**What is needed:**
In the data below, find each line that contains the word "mehr" and copy it.
*** Data to examine ***
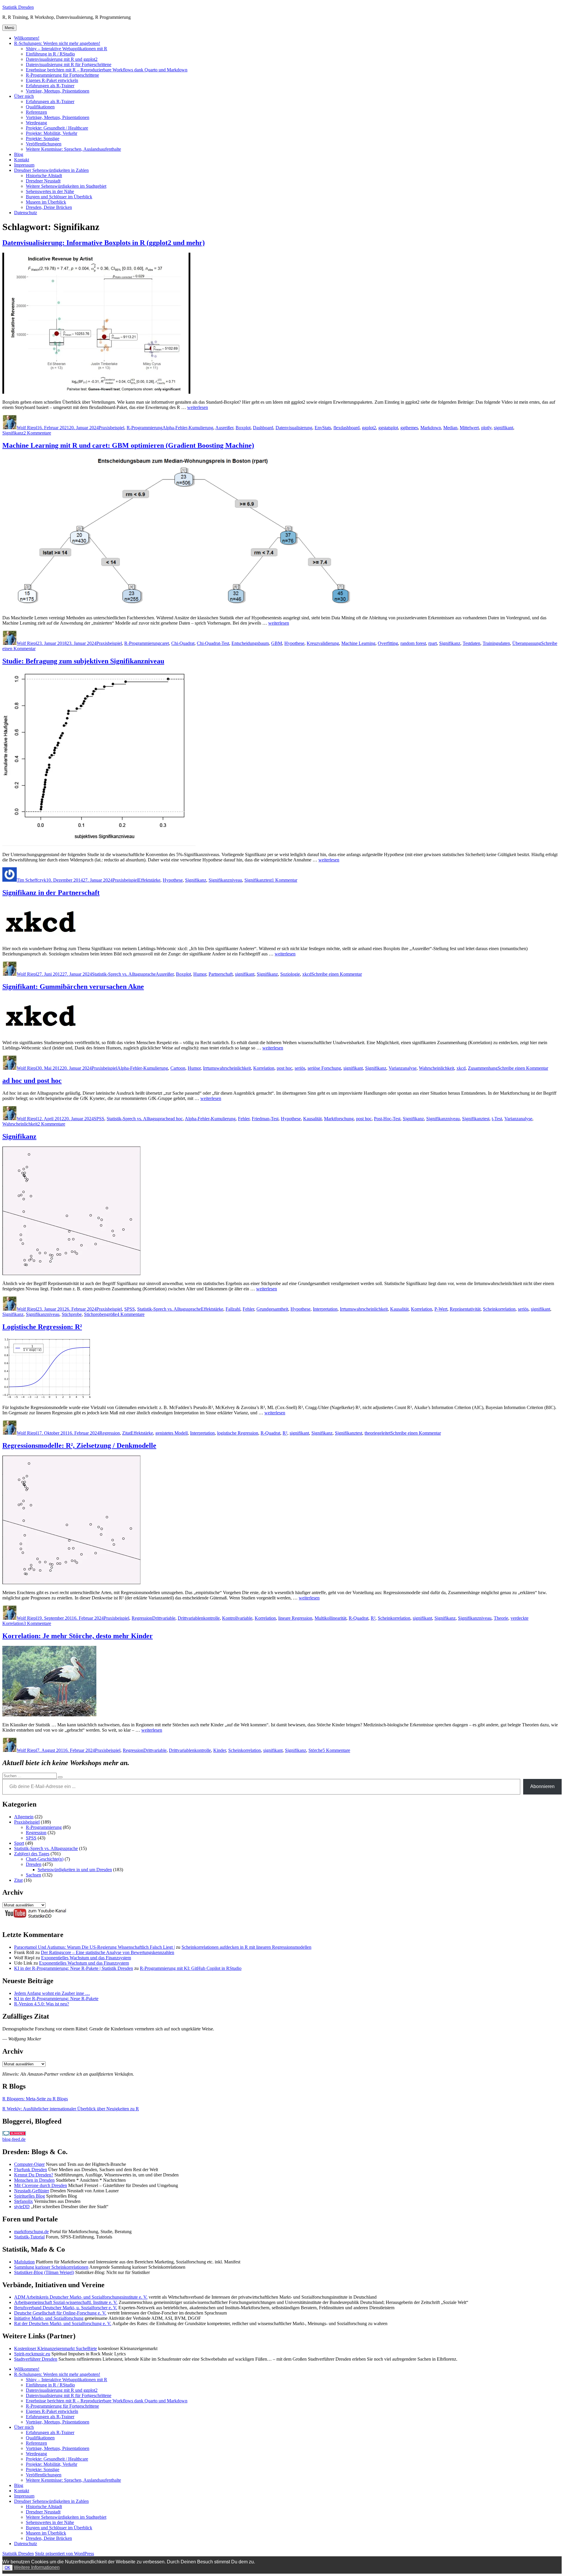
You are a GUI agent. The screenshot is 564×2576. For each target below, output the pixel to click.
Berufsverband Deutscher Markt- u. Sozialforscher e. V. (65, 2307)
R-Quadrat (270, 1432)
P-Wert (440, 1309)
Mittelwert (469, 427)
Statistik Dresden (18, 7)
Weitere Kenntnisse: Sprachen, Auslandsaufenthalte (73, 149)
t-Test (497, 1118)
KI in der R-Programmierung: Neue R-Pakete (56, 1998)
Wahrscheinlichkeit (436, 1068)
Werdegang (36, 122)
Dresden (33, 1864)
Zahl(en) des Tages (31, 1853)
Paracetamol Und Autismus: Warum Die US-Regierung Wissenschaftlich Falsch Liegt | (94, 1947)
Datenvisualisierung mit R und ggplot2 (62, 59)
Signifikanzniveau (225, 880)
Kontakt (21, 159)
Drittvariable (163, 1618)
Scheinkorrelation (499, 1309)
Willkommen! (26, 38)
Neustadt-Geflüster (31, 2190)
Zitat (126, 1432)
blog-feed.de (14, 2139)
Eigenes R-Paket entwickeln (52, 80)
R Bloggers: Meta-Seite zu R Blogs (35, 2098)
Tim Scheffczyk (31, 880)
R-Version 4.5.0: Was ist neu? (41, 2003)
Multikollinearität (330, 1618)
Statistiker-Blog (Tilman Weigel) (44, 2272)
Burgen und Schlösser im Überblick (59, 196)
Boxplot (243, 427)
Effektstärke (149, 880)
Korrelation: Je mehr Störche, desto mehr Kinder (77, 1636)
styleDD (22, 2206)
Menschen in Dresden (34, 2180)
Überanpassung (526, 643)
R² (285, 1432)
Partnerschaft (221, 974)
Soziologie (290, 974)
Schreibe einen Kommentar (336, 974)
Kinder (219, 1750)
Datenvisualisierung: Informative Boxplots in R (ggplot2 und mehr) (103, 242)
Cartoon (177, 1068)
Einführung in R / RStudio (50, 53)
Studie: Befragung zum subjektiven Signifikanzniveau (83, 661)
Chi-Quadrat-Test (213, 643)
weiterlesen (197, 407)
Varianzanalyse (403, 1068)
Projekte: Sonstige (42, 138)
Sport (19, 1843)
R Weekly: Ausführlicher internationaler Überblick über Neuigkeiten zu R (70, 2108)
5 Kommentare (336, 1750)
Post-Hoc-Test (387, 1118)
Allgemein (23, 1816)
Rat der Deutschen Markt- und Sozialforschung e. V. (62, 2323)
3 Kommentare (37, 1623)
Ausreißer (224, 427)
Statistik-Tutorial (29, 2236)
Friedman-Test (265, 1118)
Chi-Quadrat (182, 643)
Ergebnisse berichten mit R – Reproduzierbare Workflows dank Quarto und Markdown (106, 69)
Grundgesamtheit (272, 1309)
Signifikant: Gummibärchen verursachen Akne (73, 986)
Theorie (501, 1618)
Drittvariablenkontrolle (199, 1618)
***
**Task answer:**
Korrelation: Je mehr Störche, desto mehr Kinder (77, 1636)
Datenvisualisierung: Informative Boxplots in R (ggplot2 und mehr) (103, 242)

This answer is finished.